Human Dignity and Law by Riley Stephen
Author:Riley, Stephen
Language: eng
Format: epub
Publisher: Taylor & Francis (CAM)
Published: 2017-10-12T16:00:00+00:00
This grounds a distinctive opposition within international legal argument. International legal arguments attempt “to explain why the law it projects is both normative and concrete – that is, not vulnerable to the criticism of being apologetic or utopian” (Koskenniemi 2006, 158). It is not simply that international legal arguments are divisible into those that are utopian and those that are apologetic. Rather, each position represents a hazard from the perspective of the other position: we must valorise state consent lest we be considered utopian; stress moral justification lest we be mere apologists for state action. Nevertheless, one position cannot be understood without the other, there being no position outside these poles from which the ‘right legal answer’ becomes possible.
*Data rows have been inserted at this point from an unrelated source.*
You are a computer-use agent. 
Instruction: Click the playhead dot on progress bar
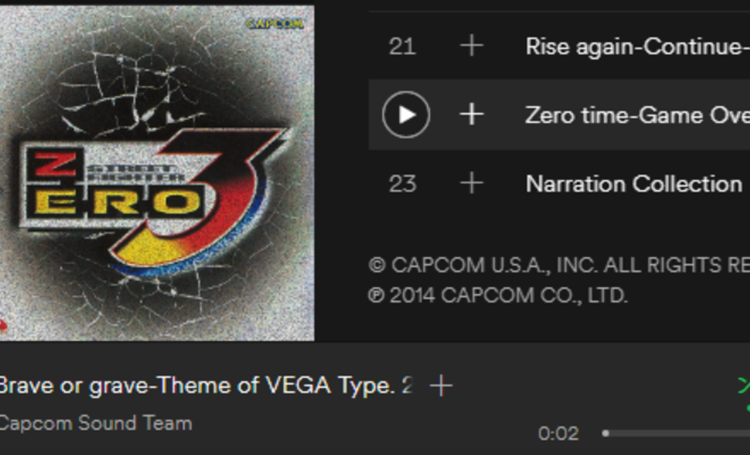point(606,433)
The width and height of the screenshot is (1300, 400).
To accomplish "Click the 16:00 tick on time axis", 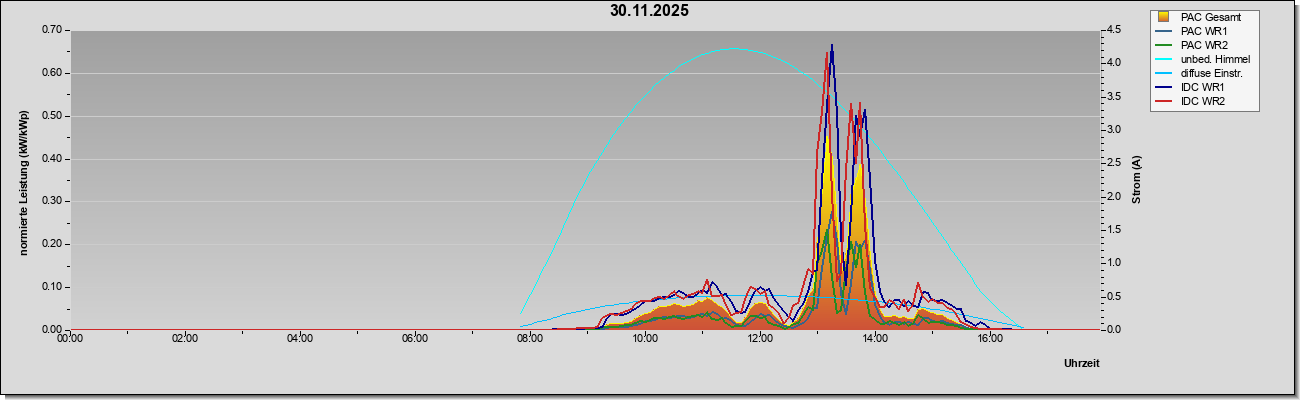I will [x=989, y=338].
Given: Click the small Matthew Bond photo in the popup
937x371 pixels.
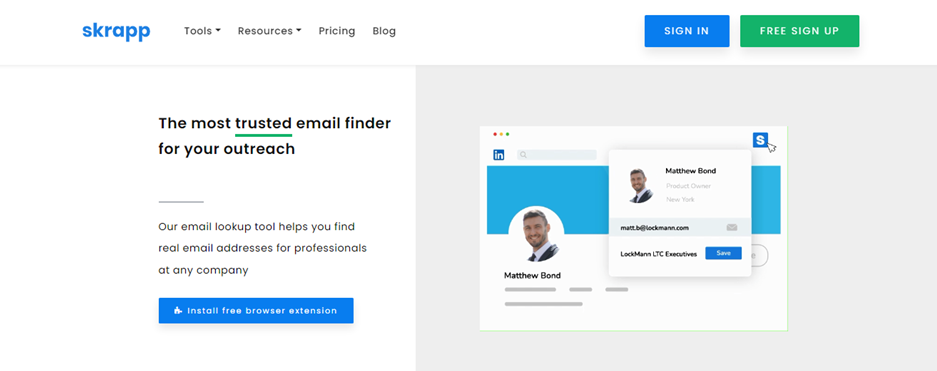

There are important threads here which, together, allow us to critically intertwine moral cosmopolitanism, a morality of governance, and international law. In making international legal arguments, we cannot escape from making our justifications ultimately rest upon the conventional sources of international law or the extrinsic justification they draw upon. Human dignity arguments, like any other arguments in international law, are judged by how well they distance themselves from being ultimately ‘utopian’ or ‘apologetic’. Put more sharply, any explicit appeals to human dignity in international legal argument should not be taken to be evidence of the moral or legal maturity of the system: the force of any such argument can always be traced, with equal force, to its legal validity within positive law or the justificatory force of moral obligation outside positive law.
For example, humanitarianism in the name of human dignity is contradictory. On the one hand, we find arguments retrospectively apologising for state action and legally rationalising as the formation of customary law (rather than utopian defence of a moral end). On the other hand, humanitarianism is taken to represent the emergence of moral maturity in the international community (rather than a statist defence based on regional security or custom). The precise foundation and force of human dignity in this context can remain opaque (as per Tsagourias’s analysis above) provided it contributes to rationalising these broadly defensible ends. And the presence of the discourse of human dignity in international law remains, therefore, ambivalent. It is not possible to divide those uses in international law that are ‘mere’ positive law or ‘mere’ rhetoric from those that have a ‘progressive’ meaning. No simple evaluation of that kind is possible within international legal discourse itself.